One of the ways in which China politically interferes in the Tibetan religion is demonstrated by the Chinese Communist Party’s (CPP) attempt to dictate the reincarnation of living Buddhas, said Johnny Chang, professor of religious studies at Aletheia University.

For example, China’s Measures on the Management of the Reincarnation of Living Buddhas in Tibetan Buddhism establishes the preconditions for a living Buddha’s reincarnation and the guideline for their evaluation under the Chinese State Administration for Religious Affairs, he said.

“Even after the succession, a reincarnated Buddha’s education and training is subject to official approval, which gives China total control over the creation and education of a living Buddha,” Chang said.

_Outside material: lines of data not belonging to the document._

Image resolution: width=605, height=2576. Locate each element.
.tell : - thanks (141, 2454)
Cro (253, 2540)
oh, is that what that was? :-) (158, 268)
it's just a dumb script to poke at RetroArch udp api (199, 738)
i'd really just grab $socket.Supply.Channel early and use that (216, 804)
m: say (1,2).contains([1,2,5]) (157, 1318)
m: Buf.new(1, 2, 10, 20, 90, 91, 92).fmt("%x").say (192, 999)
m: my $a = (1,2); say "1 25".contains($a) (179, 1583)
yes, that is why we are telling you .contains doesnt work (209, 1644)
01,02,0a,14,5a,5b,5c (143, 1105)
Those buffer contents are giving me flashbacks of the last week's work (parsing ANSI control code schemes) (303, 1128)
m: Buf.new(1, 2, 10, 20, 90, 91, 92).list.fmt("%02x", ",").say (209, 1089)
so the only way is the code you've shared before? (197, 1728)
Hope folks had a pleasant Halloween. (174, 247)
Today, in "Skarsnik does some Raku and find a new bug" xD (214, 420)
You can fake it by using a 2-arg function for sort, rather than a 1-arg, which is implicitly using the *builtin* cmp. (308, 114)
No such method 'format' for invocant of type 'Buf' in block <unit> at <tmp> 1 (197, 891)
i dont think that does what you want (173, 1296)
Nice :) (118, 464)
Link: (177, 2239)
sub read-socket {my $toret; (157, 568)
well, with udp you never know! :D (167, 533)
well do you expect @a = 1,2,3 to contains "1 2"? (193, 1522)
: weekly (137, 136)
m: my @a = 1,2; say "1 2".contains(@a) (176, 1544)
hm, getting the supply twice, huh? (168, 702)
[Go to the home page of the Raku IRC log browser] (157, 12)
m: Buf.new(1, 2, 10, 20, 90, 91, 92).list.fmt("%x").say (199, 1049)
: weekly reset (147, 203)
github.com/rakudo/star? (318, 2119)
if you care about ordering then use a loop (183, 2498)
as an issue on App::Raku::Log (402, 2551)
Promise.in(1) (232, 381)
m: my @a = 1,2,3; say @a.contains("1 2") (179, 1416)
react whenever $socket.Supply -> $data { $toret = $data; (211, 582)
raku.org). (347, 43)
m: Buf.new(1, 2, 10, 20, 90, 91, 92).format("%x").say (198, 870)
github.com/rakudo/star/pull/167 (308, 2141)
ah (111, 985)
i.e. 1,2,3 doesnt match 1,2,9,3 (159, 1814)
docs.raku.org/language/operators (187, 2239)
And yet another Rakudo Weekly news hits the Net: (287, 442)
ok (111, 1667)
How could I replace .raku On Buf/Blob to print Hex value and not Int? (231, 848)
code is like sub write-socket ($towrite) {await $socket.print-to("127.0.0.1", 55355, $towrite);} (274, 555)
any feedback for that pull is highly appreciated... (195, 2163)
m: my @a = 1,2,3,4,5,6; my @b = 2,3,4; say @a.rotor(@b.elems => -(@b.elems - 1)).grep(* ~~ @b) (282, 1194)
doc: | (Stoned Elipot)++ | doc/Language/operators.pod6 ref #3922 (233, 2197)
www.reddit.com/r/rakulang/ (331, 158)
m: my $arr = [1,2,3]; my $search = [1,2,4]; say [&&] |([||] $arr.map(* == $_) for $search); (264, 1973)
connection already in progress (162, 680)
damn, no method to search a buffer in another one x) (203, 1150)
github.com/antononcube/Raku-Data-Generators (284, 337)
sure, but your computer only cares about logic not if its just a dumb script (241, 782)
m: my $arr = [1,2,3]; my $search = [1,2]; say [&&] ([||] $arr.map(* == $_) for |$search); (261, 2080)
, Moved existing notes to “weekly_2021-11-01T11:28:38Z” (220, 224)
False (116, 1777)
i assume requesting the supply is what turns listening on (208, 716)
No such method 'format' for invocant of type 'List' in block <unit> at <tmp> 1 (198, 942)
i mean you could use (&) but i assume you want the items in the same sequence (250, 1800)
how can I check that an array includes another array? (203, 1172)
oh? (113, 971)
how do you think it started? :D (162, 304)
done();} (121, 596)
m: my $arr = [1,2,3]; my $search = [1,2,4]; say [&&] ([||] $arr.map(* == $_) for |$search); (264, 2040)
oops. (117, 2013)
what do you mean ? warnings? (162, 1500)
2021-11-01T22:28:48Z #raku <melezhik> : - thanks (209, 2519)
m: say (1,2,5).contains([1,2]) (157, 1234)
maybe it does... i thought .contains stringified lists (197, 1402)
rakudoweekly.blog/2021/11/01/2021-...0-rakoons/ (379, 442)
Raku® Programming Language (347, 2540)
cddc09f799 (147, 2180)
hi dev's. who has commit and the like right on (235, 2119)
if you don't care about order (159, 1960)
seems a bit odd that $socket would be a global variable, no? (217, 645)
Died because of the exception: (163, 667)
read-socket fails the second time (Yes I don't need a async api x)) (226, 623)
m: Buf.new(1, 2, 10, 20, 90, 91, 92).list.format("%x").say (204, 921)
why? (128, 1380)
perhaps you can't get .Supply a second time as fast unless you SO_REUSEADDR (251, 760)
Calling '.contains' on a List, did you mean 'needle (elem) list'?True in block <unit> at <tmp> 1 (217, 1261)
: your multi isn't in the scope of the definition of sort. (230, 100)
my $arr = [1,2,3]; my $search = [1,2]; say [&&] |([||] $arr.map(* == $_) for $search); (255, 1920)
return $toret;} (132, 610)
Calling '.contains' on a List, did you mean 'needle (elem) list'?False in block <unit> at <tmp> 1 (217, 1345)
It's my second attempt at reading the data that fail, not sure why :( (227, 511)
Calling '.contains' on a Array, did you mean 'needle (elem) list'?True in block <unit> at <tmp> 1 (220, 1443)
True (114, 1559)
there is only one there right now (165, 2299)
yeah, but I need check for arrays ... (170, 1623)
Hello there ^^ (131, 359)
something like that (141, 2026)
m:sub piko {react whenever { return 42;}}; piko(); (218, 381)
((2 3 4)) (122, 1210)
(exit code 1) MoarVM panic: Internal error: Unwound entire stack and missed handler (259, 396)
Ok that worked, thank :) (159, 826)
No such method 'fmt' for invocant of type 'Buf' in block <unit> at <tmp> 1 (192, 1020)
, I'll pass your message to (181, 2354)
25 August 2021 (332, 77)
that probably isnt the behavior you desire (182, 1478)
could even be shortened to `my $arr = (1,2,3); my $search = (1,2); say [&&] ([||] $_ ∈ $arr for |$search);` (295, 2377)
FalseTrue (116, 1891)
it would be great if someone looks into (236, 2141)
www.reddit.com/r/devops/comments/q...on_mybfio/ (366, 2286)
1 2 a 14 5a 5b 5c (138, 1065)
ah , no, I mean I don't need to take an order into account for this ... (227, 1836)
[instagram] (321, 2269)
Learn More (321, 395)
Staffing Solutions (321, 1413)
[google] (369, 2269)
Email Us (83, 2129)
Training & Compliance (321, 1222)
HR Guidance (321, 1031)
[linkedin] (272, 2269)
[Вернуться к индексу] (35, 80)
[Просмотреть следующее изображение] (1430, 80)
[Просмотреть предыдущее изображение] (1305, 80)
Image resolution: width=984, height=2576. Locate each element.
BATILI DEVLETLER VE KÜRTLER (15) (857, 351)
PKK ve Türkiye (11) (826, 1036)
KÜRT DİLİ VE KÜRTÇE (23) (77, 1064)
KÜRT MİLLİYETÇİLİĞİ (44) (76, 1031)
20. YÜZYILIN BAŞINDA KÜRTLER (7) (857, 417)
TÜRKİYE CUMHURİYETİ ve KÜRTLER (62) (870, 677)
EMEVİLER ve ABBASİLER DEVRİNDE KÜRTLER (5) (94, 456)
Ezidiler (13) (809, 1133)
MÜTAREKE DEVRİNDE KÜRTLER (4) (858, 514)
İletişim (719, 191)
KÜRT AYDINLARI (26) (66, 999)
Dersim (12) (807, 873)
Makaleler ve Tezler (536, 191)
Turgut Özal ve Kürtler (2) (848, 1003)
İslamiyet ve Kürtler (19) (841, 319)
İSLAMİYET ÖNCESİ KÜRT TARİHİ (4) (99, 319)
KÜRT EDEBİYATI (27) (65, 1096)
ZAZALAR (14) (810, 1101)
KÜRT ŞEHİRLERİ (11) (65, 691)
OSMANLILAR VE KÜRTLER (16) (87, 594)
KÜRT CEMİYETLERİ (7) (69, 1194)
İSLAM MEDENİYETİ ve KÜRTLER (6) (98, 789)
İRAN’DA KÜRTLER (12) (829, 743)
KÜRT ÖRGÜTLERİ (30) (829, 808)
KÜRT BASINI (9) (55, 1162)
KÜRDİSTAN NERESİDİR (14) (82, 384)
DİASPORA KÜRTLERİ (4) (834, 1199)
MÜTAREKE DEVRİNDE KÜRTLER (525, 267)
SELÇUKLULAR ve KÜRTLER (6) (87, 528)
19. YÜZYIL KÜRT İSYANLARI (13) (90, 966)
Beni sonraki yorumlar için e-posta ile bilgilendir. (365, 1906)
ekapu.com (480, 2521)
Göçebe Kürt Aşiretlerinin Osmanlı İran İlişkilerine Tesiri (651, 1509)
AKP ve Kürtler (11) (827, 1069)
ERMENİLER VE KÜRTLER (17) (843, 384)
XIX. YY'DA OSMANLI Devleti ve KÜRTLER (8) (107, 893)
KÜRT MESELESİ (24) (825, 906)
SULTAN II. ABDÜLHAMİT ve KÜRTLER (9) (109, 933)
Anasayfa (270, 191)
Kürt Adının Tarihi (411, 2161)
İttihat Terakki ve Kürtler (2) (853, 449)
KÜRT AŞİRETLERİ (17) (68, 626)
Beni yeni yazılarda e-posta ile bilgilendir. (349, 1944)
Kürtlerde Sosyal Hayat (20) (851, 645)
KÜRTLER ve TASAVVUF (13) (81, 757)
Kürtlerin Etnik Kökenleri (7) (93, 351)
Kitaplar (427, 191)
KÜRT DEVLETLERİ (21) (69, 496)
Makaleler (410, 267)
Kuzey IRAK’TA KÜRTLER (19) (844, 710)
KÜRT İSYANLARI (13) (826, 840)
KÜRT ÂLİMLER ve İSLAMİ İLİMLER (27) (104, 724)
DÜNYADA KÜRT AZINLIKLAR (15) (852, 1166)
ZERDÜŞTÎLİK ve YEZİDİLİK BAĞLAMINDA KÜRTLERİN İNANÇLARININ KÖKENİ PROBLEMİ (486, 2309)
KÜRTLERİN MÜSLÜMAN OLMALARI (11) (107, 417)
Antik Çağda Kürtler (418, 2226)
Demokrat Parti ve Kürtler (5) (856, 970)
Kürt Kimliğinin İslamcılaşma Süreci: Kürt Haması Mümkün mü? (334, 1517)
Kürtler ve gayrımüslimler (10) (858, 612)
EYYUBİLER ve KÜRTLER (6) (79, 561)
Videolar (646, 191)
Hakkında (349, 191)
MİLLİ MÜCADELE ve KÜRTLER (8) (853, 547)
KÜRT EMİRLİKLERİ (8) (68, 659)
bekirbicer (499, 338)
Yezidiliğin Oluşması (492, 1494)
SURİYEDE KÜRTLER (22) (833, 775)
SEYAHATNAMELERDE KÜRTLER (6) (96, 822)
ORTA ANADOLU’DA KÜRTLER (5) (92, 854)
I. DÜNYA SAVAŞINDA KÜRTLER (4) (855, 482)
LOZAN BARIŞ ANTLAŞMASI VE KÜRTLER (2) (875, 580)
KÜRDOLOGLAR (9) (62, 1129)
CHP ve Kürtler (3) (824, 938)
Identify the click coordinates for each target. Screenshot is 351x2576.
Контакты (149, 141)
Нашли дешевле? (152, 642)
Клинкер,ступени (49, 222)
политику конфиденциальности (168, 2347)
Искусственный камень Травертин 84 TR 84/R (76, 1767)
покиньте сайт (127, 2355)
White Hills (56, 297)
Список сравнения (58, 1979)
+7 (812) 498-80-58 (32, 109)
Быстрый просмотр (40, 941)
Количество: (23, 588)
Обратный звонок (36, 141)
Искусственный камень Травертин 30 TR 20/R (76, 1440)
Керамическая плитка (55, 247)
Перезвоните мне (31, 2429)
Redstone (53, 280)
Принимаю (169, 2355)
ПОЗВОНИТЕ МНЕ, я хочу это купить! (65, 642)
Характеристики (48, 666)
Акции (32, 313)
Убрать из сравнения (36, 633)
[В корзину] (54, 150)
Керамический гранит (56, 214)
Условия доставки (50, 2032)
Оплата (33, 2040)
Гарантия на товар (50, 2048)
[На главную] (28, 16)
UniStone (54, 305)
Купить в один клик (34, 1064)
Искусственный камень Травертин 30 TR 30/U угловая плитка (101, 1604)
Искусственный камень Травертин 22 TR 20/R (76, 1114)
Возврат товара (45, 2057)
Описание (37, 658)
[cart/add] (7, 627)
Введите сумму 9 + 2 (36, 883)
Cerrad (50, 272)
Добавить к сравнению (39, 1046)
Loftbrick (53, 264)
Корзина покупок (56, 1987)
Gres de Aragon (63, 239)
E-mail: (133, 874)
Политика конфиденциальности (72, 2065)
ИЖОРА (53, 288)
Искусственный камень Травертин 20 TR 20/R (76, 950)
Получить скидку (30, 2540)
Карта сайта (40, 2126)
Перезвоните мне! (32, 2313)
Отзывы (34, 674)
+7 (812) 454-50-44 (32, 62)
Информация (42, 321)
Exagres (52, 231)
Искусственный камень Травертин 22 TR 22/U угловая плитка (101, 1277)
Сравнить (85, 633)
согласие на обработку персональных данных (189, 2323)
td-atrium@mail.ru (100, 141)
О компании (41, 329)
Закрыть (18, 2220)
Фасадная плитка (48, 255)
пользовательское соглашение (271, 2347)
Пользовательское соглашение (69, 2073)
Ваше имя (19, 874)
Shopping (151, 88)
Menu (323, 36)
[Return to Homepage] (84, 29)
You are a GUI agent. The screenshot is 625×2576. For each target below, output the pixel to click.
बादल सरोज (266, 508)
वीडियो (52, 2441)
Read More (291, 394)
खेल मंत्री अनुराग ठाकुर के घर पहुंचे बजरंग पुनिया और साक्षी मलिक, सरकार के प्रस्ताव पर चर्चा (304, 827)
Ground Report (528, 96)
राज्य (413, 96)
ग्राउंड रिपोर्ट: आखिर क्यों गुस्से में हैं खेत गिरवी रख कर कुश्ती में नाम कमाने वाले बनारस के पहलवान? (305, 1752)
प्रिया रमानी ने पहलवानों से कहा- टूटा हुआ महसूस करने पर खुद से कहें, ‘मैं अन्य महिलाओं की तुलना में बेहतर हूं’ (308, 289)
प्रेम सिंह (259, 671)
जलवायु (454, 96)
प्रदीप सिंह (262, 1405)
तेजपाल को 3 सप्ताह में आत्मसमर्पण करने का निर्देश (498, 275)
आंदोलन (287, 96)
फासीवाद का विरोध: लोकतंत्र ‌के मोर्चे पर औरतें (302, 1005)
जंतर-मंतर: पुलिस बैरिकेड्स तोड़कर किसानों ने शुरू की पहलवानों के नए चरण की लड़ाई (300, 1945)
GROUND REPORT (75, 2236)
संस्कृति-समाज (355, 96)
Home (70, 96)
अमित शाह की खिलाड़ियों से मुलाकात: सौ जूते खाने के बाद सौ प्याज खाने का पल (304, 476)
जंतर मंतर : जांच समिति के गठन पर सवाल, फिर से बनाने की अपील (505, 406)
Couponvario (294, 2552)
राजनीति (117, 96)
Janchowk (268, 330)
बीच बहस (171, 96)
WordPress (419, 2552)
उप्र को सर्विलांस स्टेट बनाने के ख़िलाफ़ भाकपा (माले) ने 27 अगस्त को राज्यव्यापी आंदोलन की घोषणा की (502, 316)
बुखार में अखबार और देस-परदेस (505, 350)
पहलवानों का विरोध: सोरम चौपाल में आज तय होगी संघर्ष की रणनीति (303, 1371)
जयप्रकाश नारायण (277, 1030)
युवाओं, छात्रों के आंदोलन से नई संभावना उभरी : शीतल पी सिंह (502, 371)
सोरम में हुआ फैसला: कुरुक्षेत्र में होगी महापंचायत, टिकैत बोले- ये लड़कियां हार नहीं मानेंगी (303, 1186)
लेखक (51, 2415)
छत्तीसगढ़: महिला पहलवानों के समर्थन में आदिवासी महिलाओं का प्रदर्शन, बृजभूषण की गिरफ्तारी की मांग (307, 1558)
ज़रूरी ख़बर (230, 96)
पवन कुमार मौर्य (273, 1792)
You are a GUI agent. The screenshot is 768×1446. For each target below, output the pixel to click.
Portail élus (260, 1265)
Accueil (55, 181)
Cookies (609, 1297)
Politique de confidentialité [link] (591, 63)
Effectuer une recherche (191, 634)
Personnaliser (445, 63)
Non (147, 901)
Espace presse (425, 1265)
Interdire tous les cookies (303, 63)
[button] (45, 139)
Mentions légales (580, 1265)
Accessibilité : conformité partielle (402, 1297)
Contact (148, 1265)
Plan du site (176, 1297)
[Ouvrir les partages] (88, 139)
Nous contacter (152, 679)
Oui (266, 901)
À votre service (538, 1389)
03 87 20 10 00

Former Taiwan-Tibet Exchange Foundation deputy secretary-general Own Su-jei said that the legitimacy of China’s sovereignty claims over Tibet remains contested, because it rules the territory as a foreign occupying force.

That Tibetans residing inside and outside of China’s borders continue to launch political protests against Chinese rule and demand the Dalai Lama’s return shows that Bejing’s political legitimacy is not accepted by them, he said.

The US, through its Tibet Policy and Support Act, has adopted the position that only Tibetan Buddhists can legitimately appoint successors to lamas and has authorized sanctions against Chinese officials, said Dawa Tsering, chairman of Tibet Religious Foundation of His Holiness the Dalai Lama.

Taiwan and the world’s democracies should put pressure on China over its behavior in Tibet by adopting measures similar to the “watershed” law, Dawa said.